One of those stocks, Twitter, may soon break out from the rest, according to Mark Newton, technical analyst at Newton Advisors.
"A lot of it has to do with just the near-term progress," Newton told CNBC's "Trading Nation" on Thursday. "The stock had had a very severe pullback over the last few months and it started to bottom out and then recently just this week the stock has really made new four-week highs."
Twitter sold off sharply at the end of July into August after reporting a drop in average monthly users. Since its earnings report on July 27, its shares have plummeted 20 percent. From its mid-July high, it has tanked nearly 30 percent.
"The stock had broken out and then pulled back and [is] consolidating so I see the stock getting back to the mid-to-high $30s," added Newton.
Since its late July sell-off, the shares have held in a range between $30 and $35. They were trading around $44 before its earnings report.
Mark Tepper, president of Strategic Wealth Partners, said a different stock among the rest looks primed for a breakout.

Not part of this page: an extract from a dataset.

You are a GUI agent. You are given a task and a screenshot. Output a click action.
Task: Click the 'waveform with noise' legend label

"How can you not love Celgene right now? It's a monster player in the biotech space with a forward PE of 10 and a PEG ratio of only 0.5 which is just crazy ridiculous," Tepper said Thursday on "Trading Nation." "It suggests that it's severely undervalued."

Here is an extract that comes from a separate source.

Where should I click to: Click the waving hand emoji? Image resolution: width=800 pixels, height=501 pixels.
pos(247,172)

Its price-earnings ratio at less than 10 is at a discount to the XLV health-care ETF's 16 times multiple. Its price/earnings growth, or PEG, ratio, which measures price against valuation, is also below the rest of the sector.
Celgene's shares are nearly 40 percent lower than a 52-week high set last October. The stock had plummeted last year after announcing it had discontinued a study for one its developmental drugs targeting Crohn's disease.
"The tide is turning for Celgene who has been unfairly punished since last October and investors have an opportunity to own a terrific company at a steep discount," added Tepper.
Celgene is down nearly 14 percent so far this year, while the XLV ETF has added 11 percent.